MicroRNA-23a-3p ameliorates acute kidney injury by targeting FKBP5 and NF-κB signaling in sepsis

Low miR-23a-3p expression in patients with acute kidney injury (AKI) or sepsis has been revealed. However, the specific role of miR-23a-3p in AKI remains unclear. Our study aimed to determine the function of miR-23a-3p in AKI. Exposure to lipopolysaccharide (LPS) was used to induce cell injury in vitro. Cecal ligation and puncture (CLP) surgery was used to establish an animal model of septic AKI. Bioinformatics analysis and a wide range of experiments, including RT-qPCR, luciferase reporter, western blot, ELISA, TUNEL, hematoxylin and eosin staining, and immunofluorescence assays were conducted.

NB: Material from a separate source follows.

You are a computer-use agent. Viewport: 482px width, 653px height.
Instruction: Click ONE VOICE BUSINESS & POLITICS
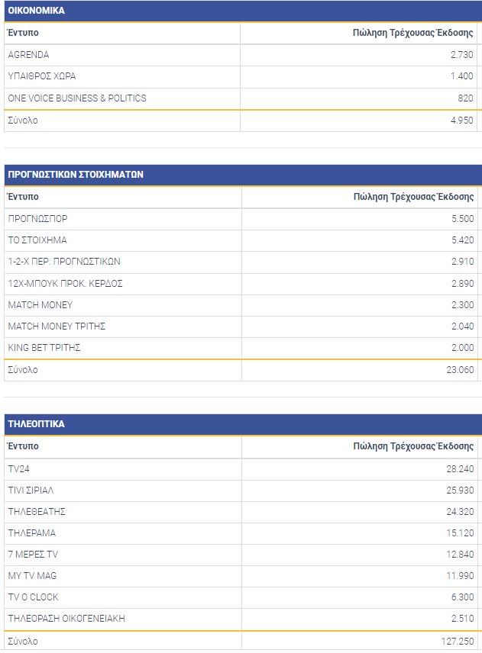pyautogui.click(x=77, y=98)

The experimental results revealed that LPS exposure induced the significant apoptosis and inflammatory response of HK-2 cells, and miR-23a-3p exhibited a low expression in LPS-exposed HK-2 cells. Functionally, miR-23a-3p overexpression inhibited cell apoptosis and release of inflammatory cytokines including interleukin (IL)-1β, IL-6 and IL-8. Mechanistically, miR-23a-3p bound to the FKBP prolyl isomerase 5 (FKBP5) 3' untranslated region and negatively regulated its expression at mRNA and protein levels. Rescue assays indicated that FKBP5 overexpression reversed the influence of miR-23a-3p mimics on cell apoptosis and inflammatory response. Furthermore, miR-23a-3p overexpression attenuated the sepsis-induced impairment of renal function and the inflammatory response in mice with AKI. Finally, the knockdown of FKBP5 inactivated the nuclear factor kappaB (NF-κB) signaling by inactivating NF-κB nuclear translocation, and thereby inhibited the release of proinflammatory cytokines. Overall, our study demonstrates that miR-23a-3p ameliorates sepsis induced AKI by targeting FKBP5 and inactivating the NF-κB signaling, implying a potential therapeutic or diagnostic target for AKI.